With that, Robertson created a Facebook page entitled, ‘Parkinsons- My Super Power’, where he extolls about living with the disorder by way of articles, opinions, and light-hearted cartoons.
He’s also set a date and location for what he hopes will be the first of many Parkinson’s support group meetings in Outlook. The first meeting will be held on Wednesday evening, May 10 at the Outlook Legion Hall.
"It's not necessarily about giving people more feedback or information, it's really just about 'How are you coping?'," said Ian. "Parkinson's is sort of like a designer disease; there could be 100 people there with the disease, but it treats them all differently."
Robertson says the support group meeting will focus on discussions about how people are coping with Parkinson’s, as well as sharing ideas on living with it and how to be proactive in tackling the everyday issues that come with the disorder.
"The discussion will vary, and what we want to try and do with this first meeting is set up a few topics where we'll divide into groups and talk about things like 'How did you handle your diagnosis?', and other things like sleep disorders and foot cramping," he said. "It's about getting their ideas written out and presented. One of the things about Parkinson's is you lose the volume in your voice, so it's a good practice to get up and speak."

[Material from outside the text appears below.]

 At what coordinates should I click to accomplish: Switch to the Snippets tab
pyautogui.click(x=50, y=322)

Ian doesn’t shy away from discussing his disease, as he points out that it’s quite visible when sitting and having a conversation, and he even finds ways to poke fun at it when he’s out on the ice with young hockey players.
"I run a goalie school with Travis Harrington, and we work with Sask Hockey and Hockey Canada," he said. "Working with the kids, I've never been one to shy away from it. I get asked by the kids all the time, 'Why are you shaking?' and we just sort of make fun of it and move on from there. So technically, I guess I've been teaching about Parkinson's ever since I got diagnosed because it's visible, and I'm visible when I'm out with the hockey rink. So starting this group up was really not a problem for me. I found that the ones we went to were more for those with Parkinson's to listen instead of react or be pro-active at, and that's what I want to try and do; have them be more pro-active."

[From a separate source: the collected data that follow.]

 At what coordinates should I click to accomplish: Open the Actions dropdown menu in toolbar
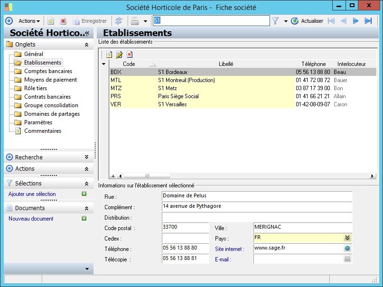(29, 21)
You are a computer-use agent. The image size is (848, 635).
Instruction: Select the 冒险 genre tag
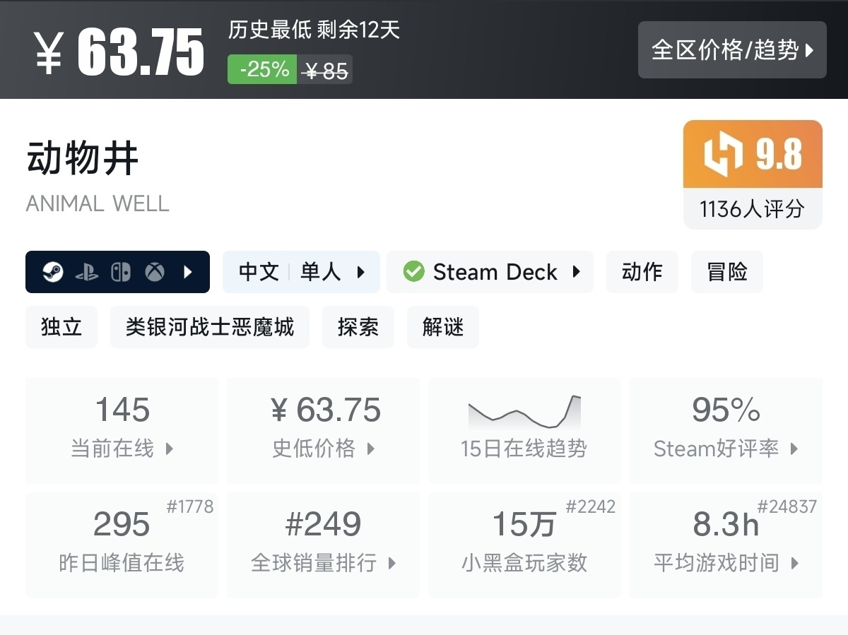pos(726,272)
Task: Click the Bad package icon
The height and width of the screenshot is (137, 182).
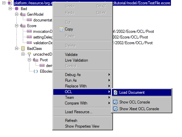Action: (17, 9)
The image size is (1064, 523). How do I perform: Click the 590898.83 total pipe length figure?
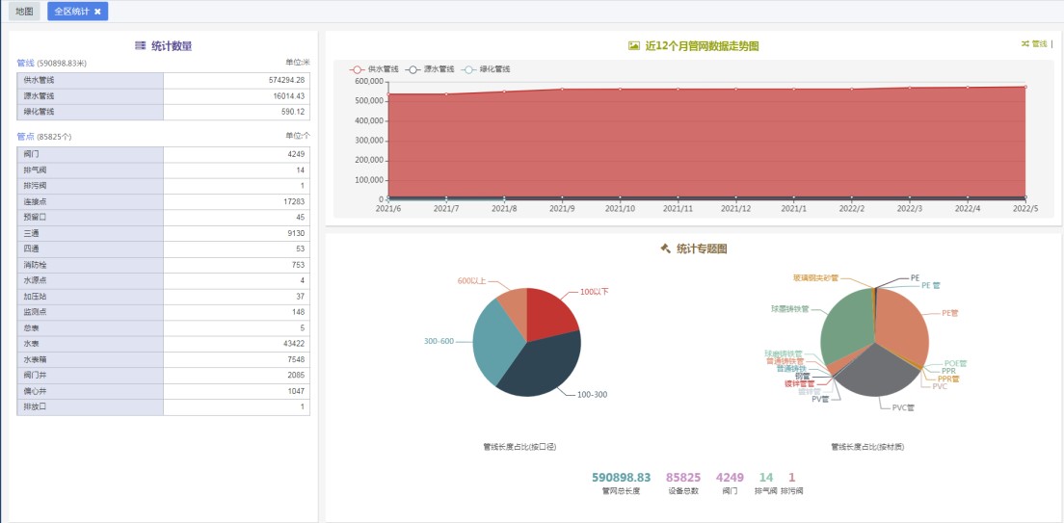click(621, 478)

Robertson feels that other people afflicted with Parkinson’s may get lost in their own grief, and that there are other diseases out there that make him see a different perspective on his own ailment.
"I feel that anybody that I've dealt with, they almost don't want to be visible," he said. "Maybe that's just my opinion, but to me, they're traumatized by having a disease. Having had a sister pass away from ovarian cancer, there are a hell of a lot worse diseases I could get than just sitting here and shaking away."
As someone living with the disease, Ian says his own daily life isn’t all that different than it was before the diagnosis. Routines may change, and there are some physical setbacks, but it doesn’t affect his life too drastically.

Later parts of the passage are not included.